If you think Gore is the most unpopular Democrat in the country at the moment, think again. That would be Zell Miller, who disses his party's leadership, votes with the president and recently announced plans to support Bush for re-election. And if that's not enough to outrage the party faithful, his new book, A National Party No More: The Conscience of a Conservative Democrat, will send their blood pressure off the charts.

In his book, Miller trashes his party's presidential candidates as pawns of liberal interest groups. "They are good, smart and able folks, but if I decide to follow any of them down their road, I'd have to keep my left turn signal blinking," the senator writes. Miller cites his fellow Georgian, Jimmy Carter, as an example of why Democrats keep losing the South. He writes that Carter lost his re-election bid "because after campaigning as a new kind of Democrat, he governed too much like an old one."

Last week, Carter said in a radio interview that Miller has "betrayed all the basic principles that I thought he and I and others shared." He said the appointment of Miller to the Senate vacancy was "one of the worst mistakes" then-Democratic Gov. Roy Barnes made in his four years in office.

Miller shrugged off Carter's criticism. Carter is a former president and a Nobel Peace Prize winner who believes he occupies the moral high ground. However, Miller remembers when Carter was just another Georgia politician playing the race card in the 1970 governor's race.
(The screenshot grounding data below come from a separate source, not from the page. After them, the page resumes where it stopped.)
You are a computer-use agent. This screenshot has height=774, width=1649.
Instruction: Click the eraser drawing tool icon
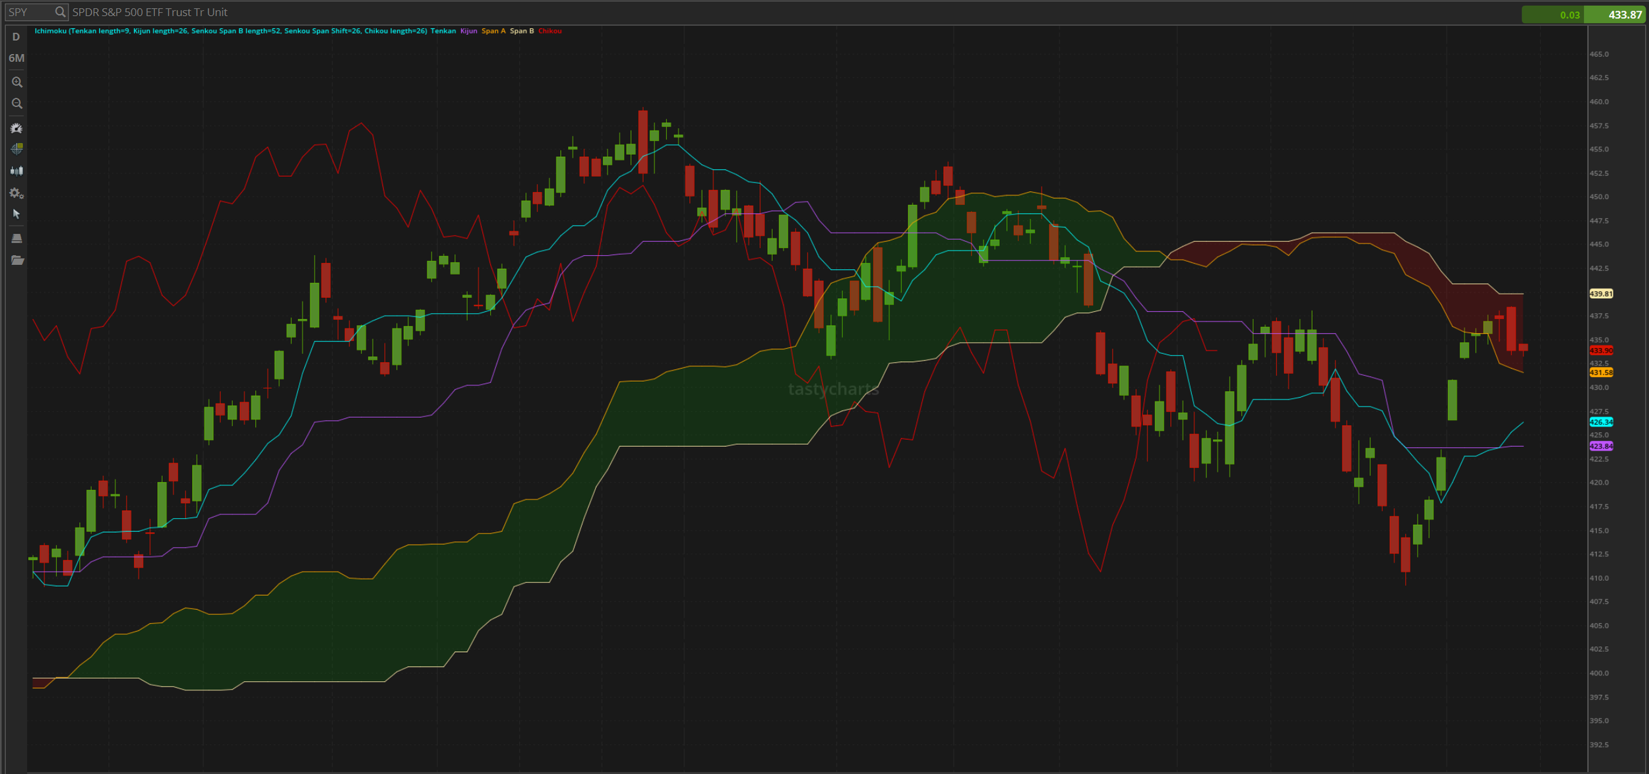pyautogui.click(x=17, y=238)
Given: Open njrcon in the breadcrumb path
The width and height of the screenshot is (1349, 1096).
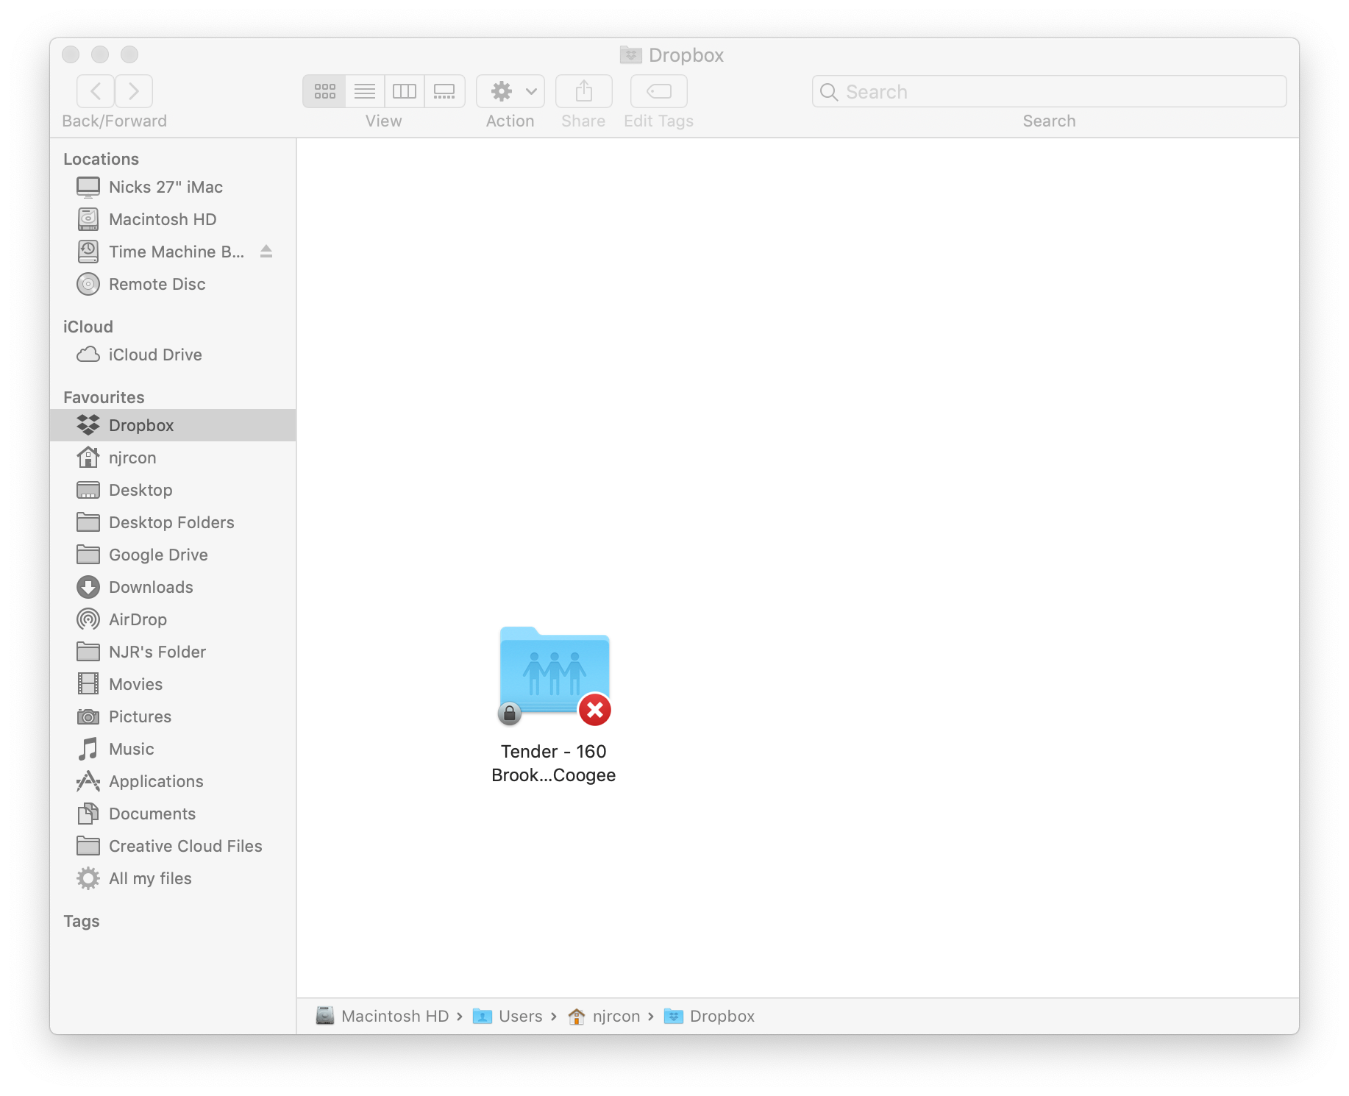Looking at the screenshot, I should click(616, 1016).
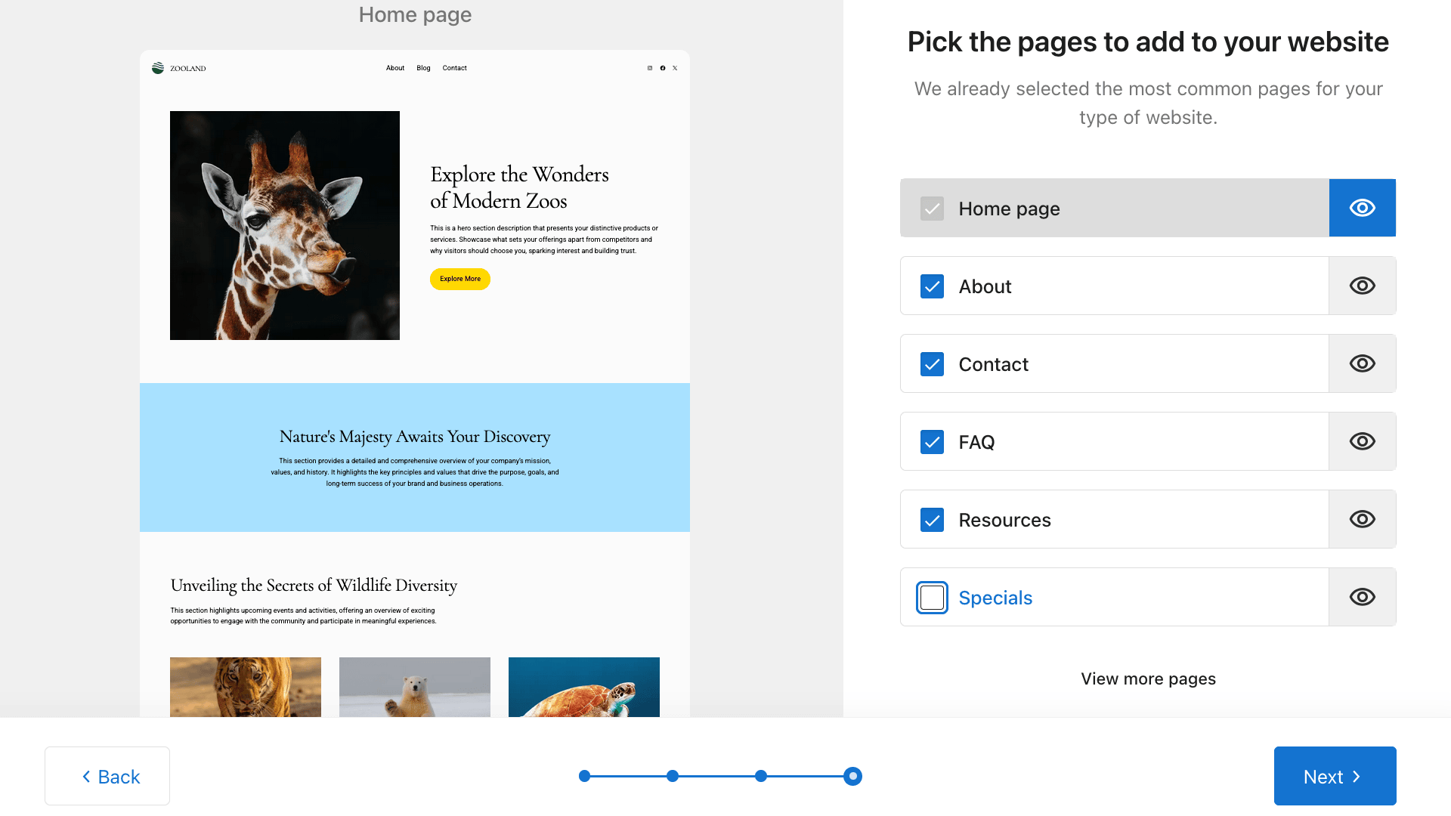Image resolution: width=1451 pixels, height=816 pixels.
Task: Open Resources page preview eye icon
Action: tap(1362, 519)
Carter spoke in code to segregationists. Unlike his moderate opponent, Carl Sanders, Carter promised to invite Alabama Gov. George Wallace to address the Georgia Legislature. He also said he would name a prominent segregationist to a seat on the state university board of regents. During the campaign, one mysterious leaflet appeared in rural areas showing Sanders being doused with champagne by two black basketball players for Atlanta Hawks. Another pointed out that Sanders had attended the funeral of Dr. Martin Luther King Jr. (Carter did not.)

I've known Carter and Miller for four decades, and I don't understand why Carter pitched his gubernatorial campaign to segs or why Miller plans to vote for George Bush. I do know that both were progressive governors who did much good for their state. Despite their sharp political differences, there ought to be room for both of them in the Democratic Party.